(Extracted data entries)
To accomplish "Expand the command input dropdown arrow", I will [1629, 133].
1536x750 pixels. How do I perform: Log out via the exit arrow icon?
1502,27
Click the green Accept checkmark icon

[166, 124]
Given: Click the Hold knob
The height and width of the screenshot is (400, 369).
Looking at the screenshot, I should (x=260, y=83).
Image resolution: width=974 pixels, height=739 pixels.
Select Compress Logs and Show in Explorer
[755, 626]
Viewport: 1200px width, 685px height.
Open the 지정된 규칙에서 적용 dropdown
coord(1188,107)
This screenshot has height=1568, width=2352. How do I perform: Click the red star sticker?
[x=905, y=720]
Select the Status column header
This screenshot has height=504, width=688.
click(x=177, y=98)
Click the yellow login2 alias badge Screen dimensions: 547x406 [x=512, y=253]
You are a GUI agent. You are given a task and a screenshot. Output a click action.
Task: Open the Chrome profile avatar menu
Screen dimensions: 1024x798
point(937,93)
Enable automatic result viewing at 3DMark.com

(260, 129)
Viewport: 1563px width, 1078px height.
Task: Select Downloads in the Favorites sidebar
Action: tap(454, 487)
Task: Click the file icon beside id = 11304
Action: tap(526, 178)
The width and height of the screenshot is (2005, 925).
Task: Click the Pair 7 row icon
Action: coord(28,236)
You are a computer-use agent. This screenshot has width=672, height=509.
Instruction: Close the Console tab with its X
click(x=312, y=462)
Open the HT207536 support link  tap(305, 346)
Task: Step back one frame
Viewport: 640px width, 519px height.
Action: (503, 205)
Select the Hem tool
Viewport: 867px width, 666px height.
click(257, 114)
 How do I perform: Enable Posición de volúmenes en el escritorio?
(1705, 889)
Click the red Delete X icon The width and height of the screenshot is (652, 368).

**WHAT IS REQUIRED:** Nothing in the entries above should differ when you return them in full.

**OUTPUT OF THE EXERCISE:**
To accomplish "Expand the command input dropdown arrow", I will [1629, 133].
1536x750 pixels. How do I perform: Log out via the exit arrow icon?
1502,27
Click the green Accept checkmark icon

[166, 124]
Given: Click the Hold knob
The height and width of the screenshot is (400, 369).
Looking at the screenshot, I should (x=260, y=83).
Image resolution: width=974 pixels, height=739 pixels.
Select Compress Logs and Show in Explorer
[755, 626]
Viewport: 1200px width, 685px height.
Open the 지정된 규칙에서 적용 dropdown
coord(1188,107)
This screenshot has height=1568, width=2352. How do I perform: Click the red star sticker?
[x=905, y=720]
Select the Status column header
This screenshot has height=504, width=688.
click(x=177, y=98)
Click the yellow login2 alias badge Screen dimensions: 547x406 [x=512, y=253]
You are a GUI agent. You are given a task and a screenshot. Output a click action.
Task: Open the Chrome profile avatar menu
Screen dimensions: 1024x798
point(937,93)
Enable automatic result viewing at 3DMark.com

(260, 129)
Viewport: 1563px width, 1078px height.
Task: Select Downloads in the Favorites sidebar
Action: tap(454, 487)
Task: Click the file icon beside id = 11304
Action: tap(526, 178)
The width and height of the screenshot is (2005, 925).
Task: Click the Pair 7 row icon
Action: coord(28,236)
You are a computer-use agent. This screenshot has width=672, height=509.
Instruction: Close the Console tab with its X
click(x=312, y=462)
Open the HT207536 support link  tap(305, 346)
Task: Step back one frame
Viewport: 640px width, 519px height.
Action: (503, 205)
Select the Hem tool
Viewport: 867px width, 666px height.
click(257, 114)
 How do I perform: Enable Posición de volúmenes en el escritorio?
(1705, 889)
Click the red Delete X icon The width and height of the screenshot is (652, 368).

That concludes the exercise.